My cover has been blown in spectacular style - by a text message from my bank. Not to me, you see, but to my husband.
Pinned down by plastic
My cover has been blown in spectacular style - by a text message from my bank. Not to me, you see, but to my husband. And not just the usual one informing him of how much has just flown the account, but one that's so packed with information that it has seismic implications for my future spending. Before, as soon as a card was swiped, a text message would be sent to said husband along the lines of "Dhx has been authorised on your card".
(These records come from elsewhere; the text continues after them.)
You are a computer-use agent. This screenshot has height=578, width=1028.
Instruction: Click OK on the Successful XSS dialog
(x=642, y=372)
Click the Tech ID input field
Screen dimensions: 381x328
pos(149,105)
This would be shortly followed by a phone call from him to me, along the lines of "Where are you and what are you buying?" My answer, in general, was "At the supermarket, buying food with which I will cook you dinner", or "Buying sheets on which your mother will sleep". This generally got me off the hook, even if it wasn't true. Such has been the system for two blissful years. And then last weekend I had a bit of a shock. There I was, in London for a couple of days, merrily spoiling myself after a few months of austerity.
I'll sort it out when I get back, I thought, and in the meantime, claim it's all Christmas presents for his family. But when the phone rang post-swipe this time, there was no "Where are you and what are you buying?"Just, "Nice lunch in Bluebird?" Cue stunned silence. Was he rigged up to a CCTV camera? Had I been spotted by a friend and my extravagance reported? No, the bank had simply thought it fit to add that little fact to the text message. Now, not only is the amount of money everybody's business, but so is the place in which I am choosing to spend it.
I can see such a system has merits. If, for instance, I had in fact flown to Brazil on a top secret mission, he would have known about it pretty quickly. Likewise, if someone else had somehow extracted my bank details and spent thousands of dollars on strange electronic equipment in Taiwan, there would almost have been enough time to ring the store and have them arrested before they've headed for the door. But still, when a few measly pairs of shoes can no longer slip under the radar (we contribute jointly to this account), it is a sad state of affairs.
The only solution, as I see it, is for me to be sent the messages too. Fancy another round of golf? Or a cashmere jumper? I need to know about it. Even better, if his senses leave him and he buys me a Wii for Christmas, there will be plenty of time to take it back and get a karaoke machine instead.